[AOTI] Update cpp wrapper codegen to use v2 C shim (#120714)

desertfire · pytorchmergebot · commit 6ddf5cf85e3c · 2024-03-05T04:32:32.000Z
Summary: To use the torchgen-ed v2 C shim interface, cpp wrapper codegen needs to update its rule for generating the right parameter and function call. Because changing the emitted code will cause a FC breakage, we add a flag to control the behavior. Differential Revision: [D54258086](https://our.internmc.facebook.com/intern/diff/D54258086) Pull Request resolved: #120714 Approved by: https://github.com/chenyang78 ghstack dependencies: #120513
diff --git a/torch/_inductor/codegen/cpp_wrapper_cpu.py b/torch/_inductor/codegen/cpp_wrapper_cpu.py
@@ -24,8 +24,9 @@ class CppWrapperCpu(WrapperCodeGen):
     """
 
     def __init__(self):
+        if not hasattr(self, "device"):
+            self.device = "cpu"
         super().__init__()
-
         self.declare = "auto "
         self.declare_maybe_reference = "decltype(auto) "
         self.ending = ";"
@@ -149,7 +150,12 @@ def write_header(self):
             )
 
         if config.abi_compatible:
-            self.header.splice("#include <torch/csrc/inductor/aoti_torch/c/shim.h>")
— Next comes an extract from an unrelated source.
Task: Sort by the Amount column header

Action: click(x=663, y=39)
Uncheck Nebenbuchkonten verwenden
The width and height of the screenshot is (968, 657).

+            if config.c_shim_version == "1":
+                self.header.splice("#include <torch/csrc/inductor/aoti_torch/c/shim.h>")
+            else:
+                self.header.splice(
+                    f"#include <torch/csrc/inductor/aoti_torch/generated/c_shim_{self.device}.h>"
+                )
         else:
             if not V.graph.aot_mode:
                 self.header.splice("#include <pybind11/pybind11.h>")
@@ -924,7 +930,11 @@ def generate_c_shim_extern_kernel_call(self, kernel, args):
         kernel_suffix = kernel_tokens[-1]
         if kernel_suffix == "call":
             kernel_suffix = kernel_tokens[-2]
-        shim_fn = f"aoti_torch_{kernel_suffix}"
+        if config.c_shim_version == "1":
+            shim_fn = f"aoti_torch_{kernel_suffix}"
+        else:
+            shim_fn = f"aoti_torch_{self.device}_{kernel_suffix}"
+
         # HACK: val_to_arg_str jams multiple arguments together using a comma. If that
         # ever breaks, it needs to be reworked to be able to return multiple arguments,
         # and the split-on-comma code here needs to be removed.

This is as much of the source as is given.